En dépit de ces bons résultats, un net effort reste à faire quand on sait que seulement 15% des patients insuffisants cardiaques fréquentent actuellement une structure de réadaptation.
Télésurveillance : un utile outil de surveillance à développer
"Pour l’instant, indique le Dr Rémi Sabatier (CHU de Caen Normandie), une seule étude, TIM HF2, randomisée, dont les résultats ont été publiés en 2018 dans The Lancet a montré une réduction de la mortalité du fait de la télésurveillance dans l’insuffisance cardiaque." L’étude française randomisée Nausicaa, quant à elle (patients hospitalisés au cours des 12 mois précédents, 70 ans d’âge moyen et 25 % de plus de 80 ans, NYHA essentiellement de classes II et III), a mis en évidence une meilleure adhésion au suivi et un intérêt chez des patients socialement isolés.
La télésurveillance est également efficace d’un point de vue économique, ainsi que l’a montré par exemple l’étude réalisée en Normandie en vie réelle SCAD/SNDS 2009 – 2016, qui a conclu à une économie annuelle des coûts de réhospitalisation par patient à hauteur de 4200 euros, à comparer à une augmentation de l’ordre de 1 000 euros des coûts ambulatoires.
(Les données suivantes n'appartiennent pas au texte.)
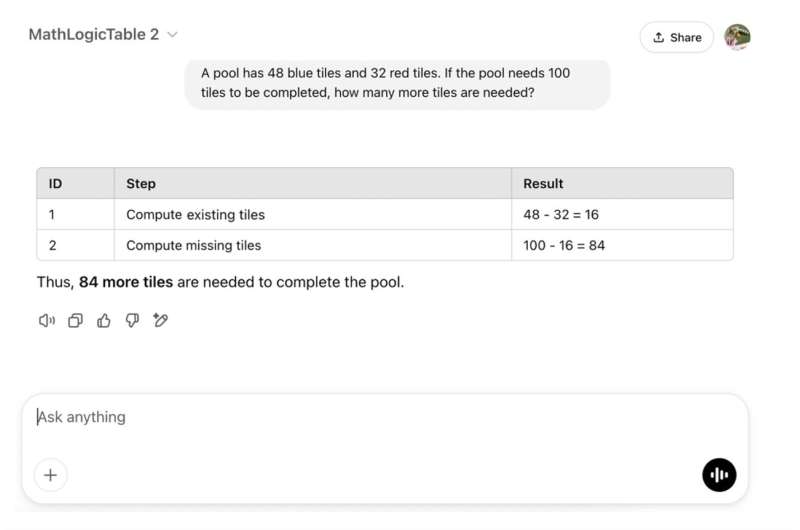The width and height of the screenshot is (800, 530).
Task: Click the 100 - 16 = 84 result cell
Action: coord(564,246)
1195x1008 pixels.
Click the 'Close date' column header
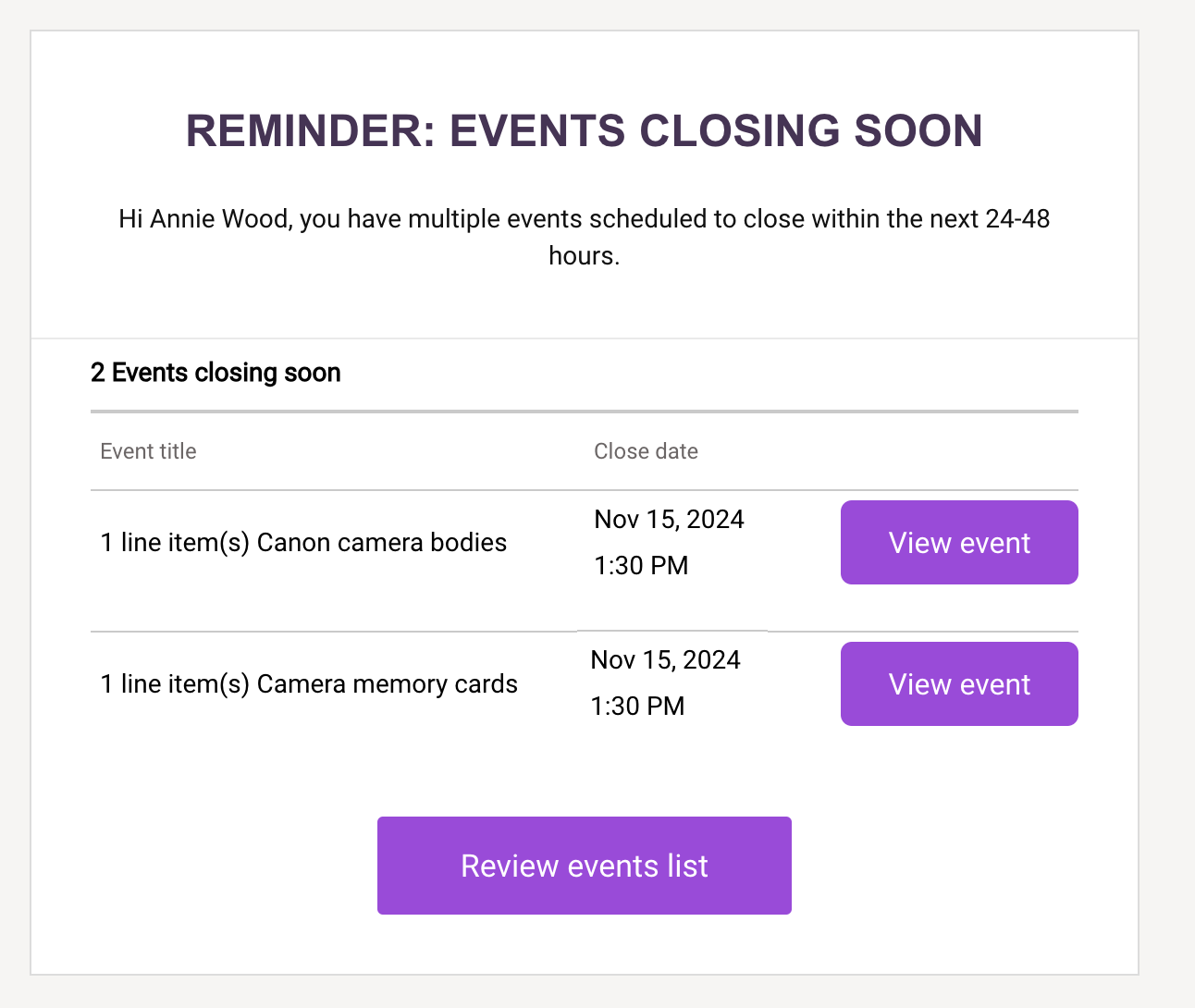pyautogui.click(x=646, y=451)
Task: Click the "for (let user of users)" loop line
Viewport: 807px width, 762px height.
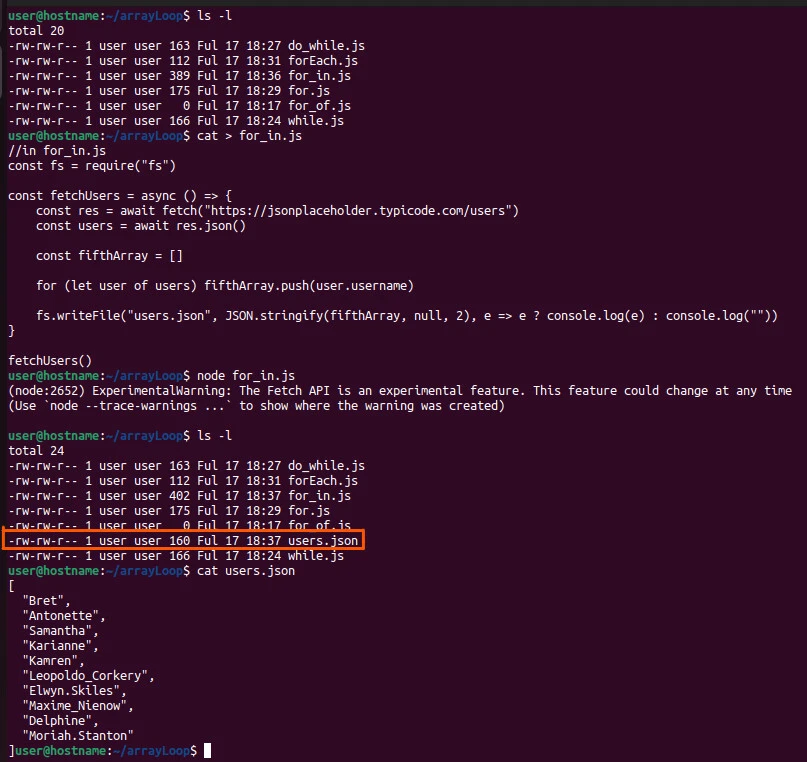Action: tap(225, 286)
Les bénéfices d’une traitement intensif d’emblée
Strong-HF est une étude multicentrique qui démontre, chez des patients hospitalisés pour insuffisance cardiaque aiguë (ICA), les bénéfices majeurs d’un suivi clinique étroit associé à l’optimisation du traitement de l’insuffisance cardiaque 3 à 6 mois après leur sortie de l’hôpital.
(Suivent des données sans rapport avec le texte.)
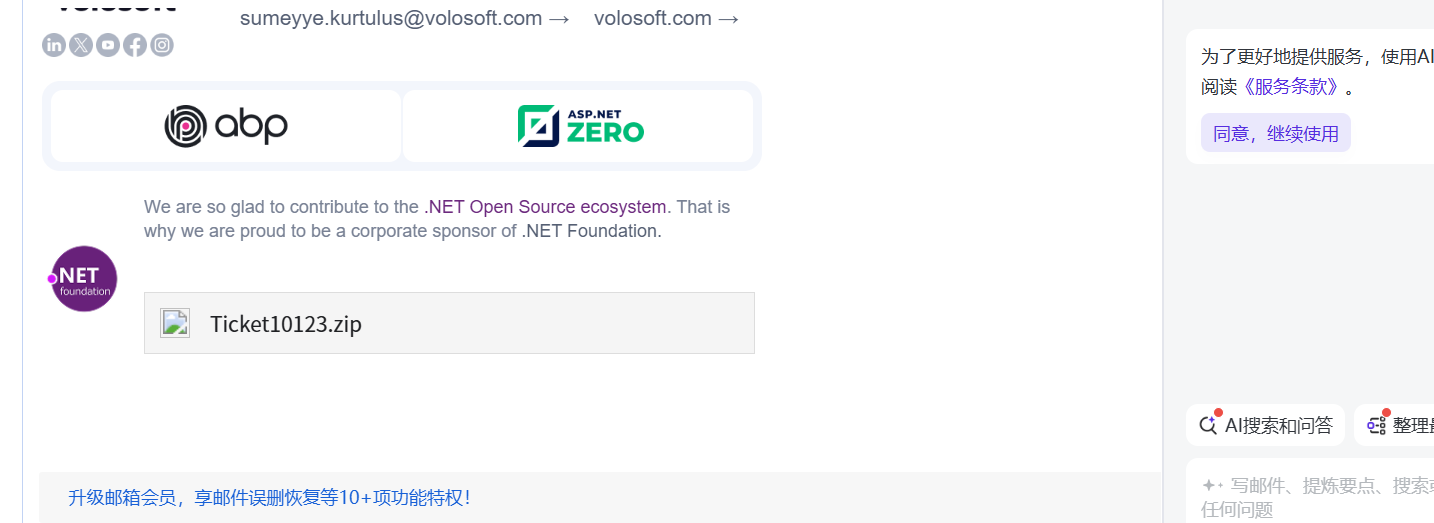Follow the volosoft.com website link
This screenshot has width=1434, height=523.
(x=666, y=18)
Cette étude a inclus 1 078 personnes hospitalisées pour ICA. Les participants ont été randomisés pour recevoir des soins habituels ou des soins de forte intensité, dès la phase hospitalière. Les patients du groupe "soins habituels" étaient suivis de la même façon qu’habituellement. En revanche, Les patients du groupe "forte intensité" ont, quant à eux, bénéficié d’une évaluation des traitements par titration pour recevoir avant la sortie de l’hôpital 50 % des doses maximales recommandées pour les 3 médicaments de l’IC - bêtabloquant, inhibiteur du système rénine angiotensine (IEC) et inhibiteur des récepteurs minéralocorticoïdes (IRMC) -, puis 100% de la dose recommandée, dès 2 semaines après la sortie. Une surveillance étroite de ces patients a été assurée au cours des 6 semaines, pour s’assurer notamment de leur bonne tolérance et de la possibilité d’augmenter les doses après leur sortie.
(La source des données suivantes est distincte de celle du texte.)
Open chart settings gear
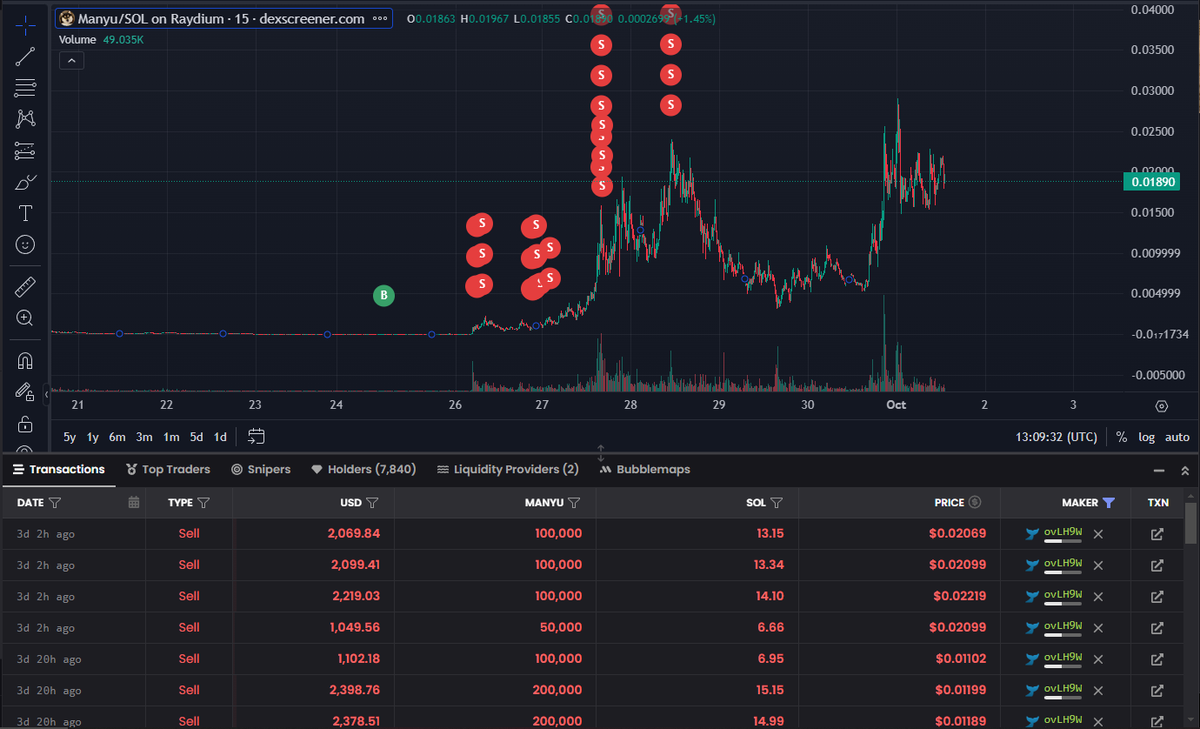 pyautogui.click(x=1161, y=406)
Une analyse intermédiaire a porté sur 1078 patients. Elle a montré qu’il y avait moins de réadmissions pour IC ou de décès toutes causes confondues dans le groupe "forte intensité" par rapport au groupe de soins standards à 180 jours (15,2% contre 23,3% de ceux du groupe soins habituels, RR 0,66 p=0,0021), ainsi qu’une amélioration notable des signes cliniques et biologiques, une amélioration significative de la qualité de vie auto-déclarée des patients. Concernant les effets secondaires, ils étaient globalement un peu plus nombreux dans le groupe de traitement intensif, mais les événements indésirables graves étaient similaires dans les 2 groupes. Face à ces résultats, le comité de surveillance des données et de la sécurité de l’étude a recommandé l’arrêt anticipé de l’essai, considérant qu’il serait contraire à l’éthique de refuser le traitement intensif aux participants actuels et futurs à l’étude. Le Pr Alexandre Mebazaa (Hôpital Lariboisière, Paris) a, par ailleurs, déclaré que "contre toute attente, on s’est aussi aperçus que le bénéfice était le même, voir supérieur, pour les malades à fraction d’éjection préservée. Un traitement intensif d’emblée permet de prévenir les réadmissions et les décès et ce, quel que soit le niveau de fraction d’éjection !".
Marie Ruelleux-Dagorne
D’après la communication du Pr Alexandre Mebazaa (Hôpital Lariboisière, Paris).